Asia — Manufacturing on the rise, but risks to global trade remain high

World trade volumes—down as much as 18% year-on-year in May 2020—have declined by less than initially feared. According to CPB World Trade Monitor data, the trade downturn has been broadly similar to that experienced during the 2008-09 Global Financial Crisis (GFC), even though the 2020 recession is much larger (Chart). This relative resilience largely owes to the nature of the current crisis: restrictions on consumers and businesses caused domestic services to be hit harder than goods trade. World trade is also rebounding more quickly than after the GFC. By July, world trade had recovered about three-quarters of this year’s losses.

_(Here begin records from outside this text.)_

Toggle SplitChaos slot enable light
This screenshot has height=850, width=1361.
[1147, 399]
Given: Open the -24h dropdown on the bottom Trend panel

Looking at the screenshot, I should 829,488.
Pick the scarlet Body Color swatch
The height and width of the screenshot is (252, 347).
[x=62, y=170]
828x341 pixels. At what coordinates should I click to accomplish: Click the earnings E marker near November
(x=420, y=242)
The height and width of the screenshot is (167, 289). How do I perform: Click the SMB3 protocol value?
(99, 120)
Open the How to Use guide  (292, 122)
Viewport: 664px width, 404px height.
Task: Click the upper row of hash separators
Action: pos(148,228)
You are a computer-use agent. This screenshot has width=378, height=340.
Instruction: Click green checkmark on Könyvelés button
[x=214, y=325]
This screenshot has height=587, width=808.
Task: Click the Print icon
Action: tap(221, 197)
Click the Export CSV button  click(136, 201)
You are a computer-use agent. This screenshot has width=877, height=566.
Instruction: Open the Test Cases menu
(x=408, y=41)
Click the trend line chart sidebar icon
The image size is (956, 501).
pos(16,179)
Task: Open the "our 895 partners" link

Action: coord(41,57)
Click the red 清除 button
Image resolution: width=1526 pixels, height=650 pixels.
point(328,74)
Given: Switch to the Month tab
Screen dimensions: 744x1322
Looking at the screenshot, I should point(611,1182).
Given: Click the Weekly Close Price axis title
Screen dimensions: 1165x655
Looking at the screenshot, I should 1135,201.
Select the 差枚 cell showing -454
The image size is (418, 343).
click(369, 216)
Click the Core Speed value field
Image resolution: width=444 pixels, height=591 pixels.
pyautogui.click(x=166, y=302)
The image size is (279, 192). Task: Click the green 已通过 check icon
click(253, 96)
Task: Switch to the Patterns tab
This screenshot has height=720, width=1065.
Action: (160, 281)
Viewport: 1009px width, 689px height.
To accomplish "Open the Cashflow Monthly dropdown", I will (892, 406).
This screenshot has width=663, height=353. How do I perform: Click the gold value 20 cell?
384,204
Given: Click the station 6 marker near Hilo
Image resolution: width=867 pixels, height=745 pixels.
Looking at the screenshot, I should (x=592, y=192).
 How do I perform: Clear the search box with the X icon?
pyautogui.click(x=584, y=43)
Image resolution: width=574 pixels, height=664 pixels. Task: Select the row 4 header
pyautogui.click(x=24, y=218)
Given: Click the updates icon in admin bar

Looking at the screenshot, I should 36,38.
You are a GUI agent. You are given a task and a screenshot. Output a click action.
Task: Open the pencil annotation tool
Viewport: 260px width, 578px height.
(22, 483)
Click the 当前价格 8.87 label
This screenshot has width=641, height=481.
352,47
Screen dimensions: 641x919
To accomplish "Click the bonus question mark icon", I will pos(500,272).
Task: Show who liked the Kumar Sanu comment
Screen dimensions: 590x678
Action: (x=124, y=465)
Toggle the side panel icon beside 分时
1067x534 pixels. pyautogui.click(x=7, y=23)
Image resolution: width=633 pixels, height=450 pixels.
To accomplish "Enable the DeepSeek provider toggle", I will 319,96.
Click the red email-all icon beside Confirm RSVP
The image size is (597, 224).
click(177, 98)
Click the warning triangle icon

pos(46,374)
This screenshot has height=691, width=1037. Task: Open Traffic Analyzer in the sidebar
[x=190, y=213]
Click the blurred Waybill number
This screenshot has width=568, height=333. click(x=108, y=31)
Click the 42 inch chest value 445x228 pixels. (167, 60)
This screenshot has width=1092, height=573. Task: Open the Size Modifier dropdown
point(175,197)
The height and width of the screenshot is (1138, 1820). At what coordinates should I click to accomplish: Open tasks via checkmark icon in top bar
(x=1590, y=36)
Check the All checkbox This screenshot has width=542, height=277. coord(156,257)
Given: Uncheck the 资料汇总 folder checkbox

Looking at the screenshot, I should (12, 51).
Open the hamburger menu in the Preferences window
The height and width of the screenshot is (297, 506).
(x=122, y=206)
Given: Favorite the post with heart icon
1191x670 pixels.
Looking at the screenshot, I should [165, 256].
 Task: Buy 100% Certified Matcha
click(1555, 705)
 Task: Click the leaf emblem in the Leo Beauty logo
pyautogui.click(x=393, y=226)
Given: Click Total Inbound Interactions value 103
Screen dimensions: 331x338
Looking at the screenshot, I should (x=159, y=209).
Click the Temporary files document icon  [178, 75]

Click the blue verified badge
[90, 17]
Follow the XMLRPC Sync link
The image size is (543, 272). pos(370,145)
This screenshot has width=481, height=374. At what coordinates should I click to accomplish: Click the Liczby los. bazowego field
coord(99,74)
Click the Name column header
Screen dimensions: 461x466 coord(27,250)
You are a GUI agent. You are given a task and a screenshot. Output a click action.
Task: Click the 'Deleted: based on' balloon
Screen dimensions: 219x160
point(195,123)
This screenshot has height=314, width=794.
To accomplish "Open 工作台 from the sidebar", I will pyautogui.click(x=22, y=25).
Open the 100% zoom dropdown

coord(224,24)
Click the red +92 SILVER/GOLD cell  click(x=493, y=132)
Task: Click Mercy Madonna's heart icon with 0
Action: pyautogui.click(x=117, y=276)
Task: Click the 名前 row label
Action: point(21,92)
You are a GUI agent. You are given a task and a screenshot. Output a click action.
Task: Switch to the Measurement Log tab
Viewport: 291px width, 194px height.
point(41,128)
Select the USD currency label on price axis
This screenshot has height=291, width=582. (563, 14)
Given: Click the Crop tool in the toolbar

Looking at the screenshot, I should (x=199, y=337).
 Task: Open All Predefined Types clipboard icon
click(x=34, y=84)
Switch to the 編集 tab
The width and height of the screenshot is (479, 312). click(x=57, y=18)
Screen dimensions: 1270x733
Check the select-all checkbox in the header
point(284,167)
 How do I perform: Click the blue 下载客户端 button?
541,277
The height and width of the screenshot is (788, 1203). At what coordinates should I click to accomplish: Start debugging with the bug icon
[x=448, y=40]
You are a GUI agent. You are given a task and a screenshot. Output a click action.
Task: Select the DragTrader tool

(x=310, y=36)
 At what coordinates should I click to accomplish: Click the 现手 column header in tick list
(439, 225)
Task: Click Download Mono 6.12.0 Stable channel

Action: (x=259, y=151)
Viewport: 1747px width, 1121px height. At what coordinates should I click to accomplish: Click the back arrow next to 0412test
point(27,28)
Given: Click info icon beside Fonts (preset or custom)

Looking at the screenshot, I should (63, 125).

Manufacturing gauges in Asia show ongoing improvement in production through the third quarter, pointing to continued recovery in global trade. China’s factory output expanded at its fastest pace in nearly a decade in August and Taiwan’s production is growing. Japan and South Korea both saw output contract at the slowest pace in six months in August.

However, the risk of a resurgence in COVID-19 infections could dent business confidence and stymie the recovery in world trade. At the same time, the unevenness of the trade recovery, most notably in China and the US, risks further stoking US-China geopolitical tensions. China’s goods exports have surged to levels last seen before the US-China trade war escalated, surpassing imports in July and August by a large US$60 billion. And US policies to lift demand have had the side-effect of raising imports and causing the US merchandise trade deficit to increase to US$80 billion in July—the highest on record. As of July, China is just above 25% of the way to meeting its 2020 goods purchase commitments from the US under the Phase One trade deal. Escalating geopolitical and trade tensions could again weigh on business confidence and the weak global economy.